Plan, design, build, maintain, and operate the city’s transportation system in a way that prioritizes pedestrians first, followed by bicycling and transit use, and lastly motor vehicle use. (Complete Streets Policy. Adopted May 2016.)

Improve the pedestrian environment in order to encourage walking and the use of mobility aids as a mode of transportation.

Improve and expand bicycle facilities in order to encourage bicycling as a mode of transportation.

Improve access to goods and services via walking, biking and transit.

Support development and public realm improvements near existing and planned METRO stations that result in walkable districts for living, working, shopping, and recreating.

Proactively improve the public realm to support a pedestrian friendly, high-quality and distinctive built environment.

Improve the tree canopy and urban forest.

Improve air quality by reducing emissions of pollutants that harm human health and the environment.

Minneapolis has also declared a climate emergency that demands a massive-scale mobilization to halt, reverse and address the consequences and causes of climate change. Through the Transportation Action Plan, Public Works has stated its intention to drastically reduce the transportation sector’s contribution to greenhouse gas emissions, and this program/project aims to develop networks that will bring a climate-forward transportation system for the people of Minneapolis.

Built Environment & Transportation:

The City prioritizes high quality neighborhoods, streets, infrastructure and equitable access to multimodal transportation in all parts of the City through thoughtful planning and design.

The City of Minneapolis will promote design for the built environment that is dynamic and durable, reflects the diversity of Minneapolis residents, and contributes to a sense of place and community identity. The City will also proactively improve the public realm, including streets, sidewalks, parks and open spaces between buildings, to ensure that public spaces and private development are thoughtfully connected.

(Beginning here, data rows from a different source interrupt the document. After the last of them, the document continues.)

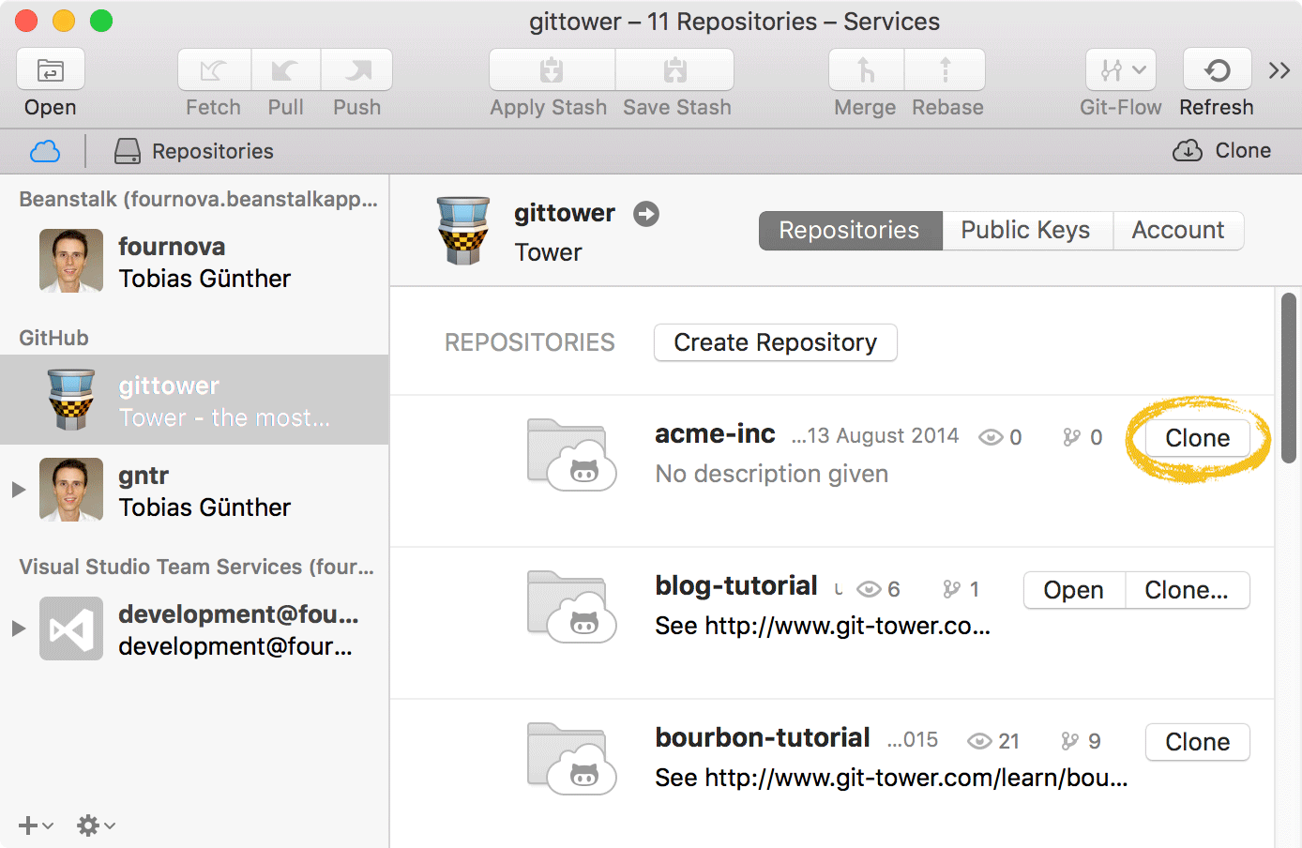The width and height of the screenshot is (1302, 848).
Task: Expand the gntr account disclosure triangle
Action: point(18,490)
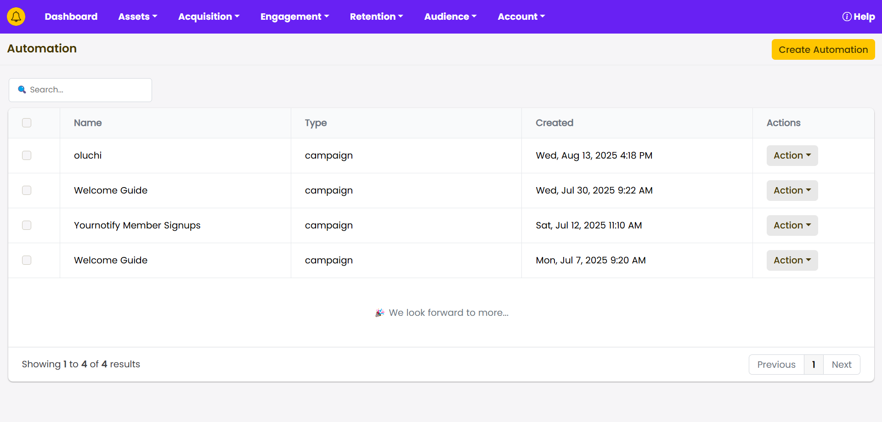Screen dimensions: 882x422
Task: Click the yellow bell logo icon
Action: [16, 17]
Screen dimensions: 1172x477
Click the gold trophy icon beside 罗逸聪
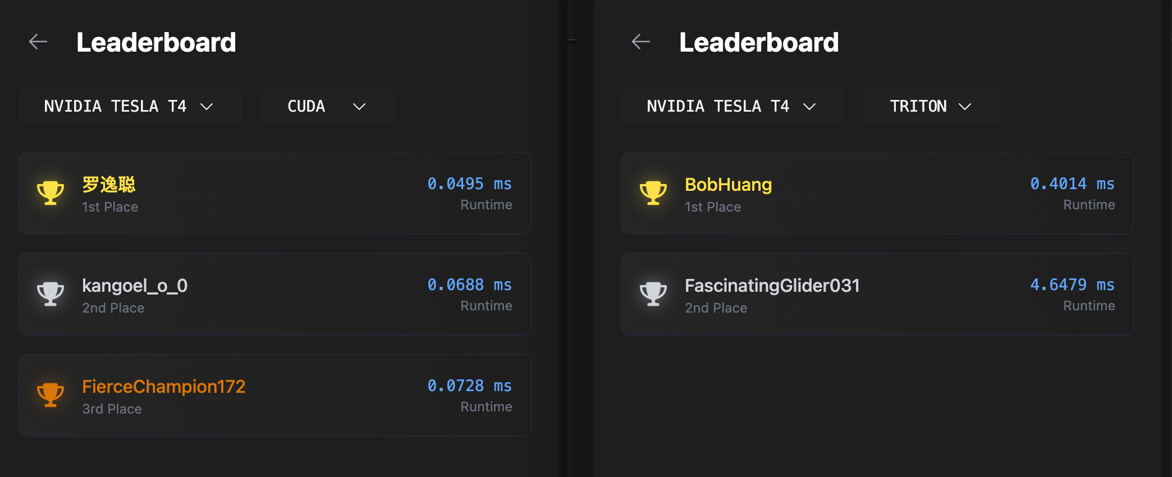pos(51,193)
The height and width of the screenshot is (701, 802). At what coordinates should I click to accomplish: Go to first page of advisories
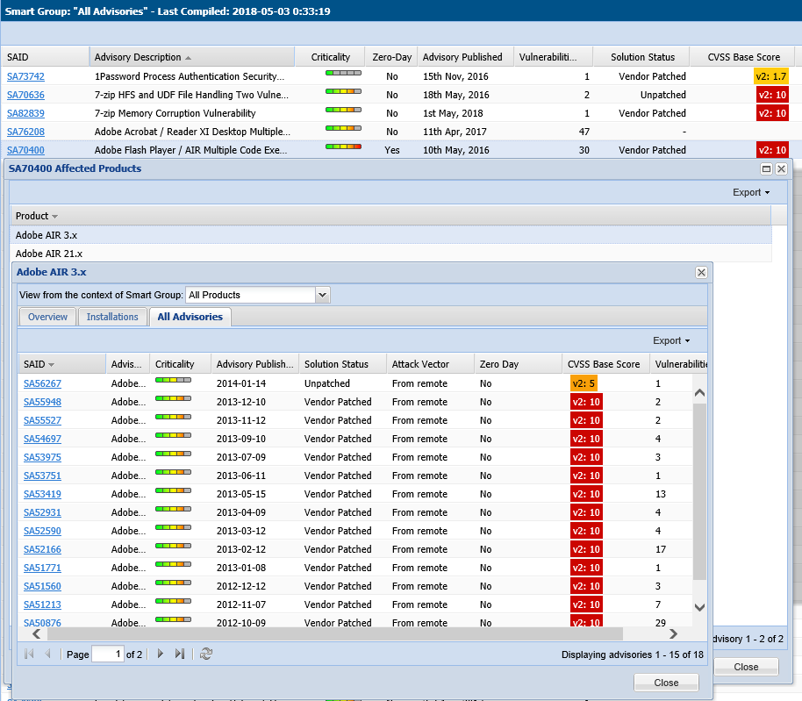tap(29, 654)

Achieving this goal also requires changes to the transportation system that make it easier to walk, bike or use transit to access daily needs. The City will proactively improve the pedestrian environment and continue to build and maintain a network of bikeways, while working with Metro Transit to increase the frequency, speed and reliability of the public transit system.

Additional Information

Add any additional information you feel is important for the CLIC committee, Mayor, City Council members or the general public to know about this potential project and why it should be approved:

This project will allow for the existing parkway lighting to be upgraded. The electrical cost of much of the existing system is based on a flat-rate per light. This project installs electrical meters and will more accurately reflect true usage. The quality of lighting will improve and the lighting will be focused down, and along the parkway, instead of upward. LED lighting will be included on years 2015 and beyond. Lights replaced previously will require the fixtures upgraded over time.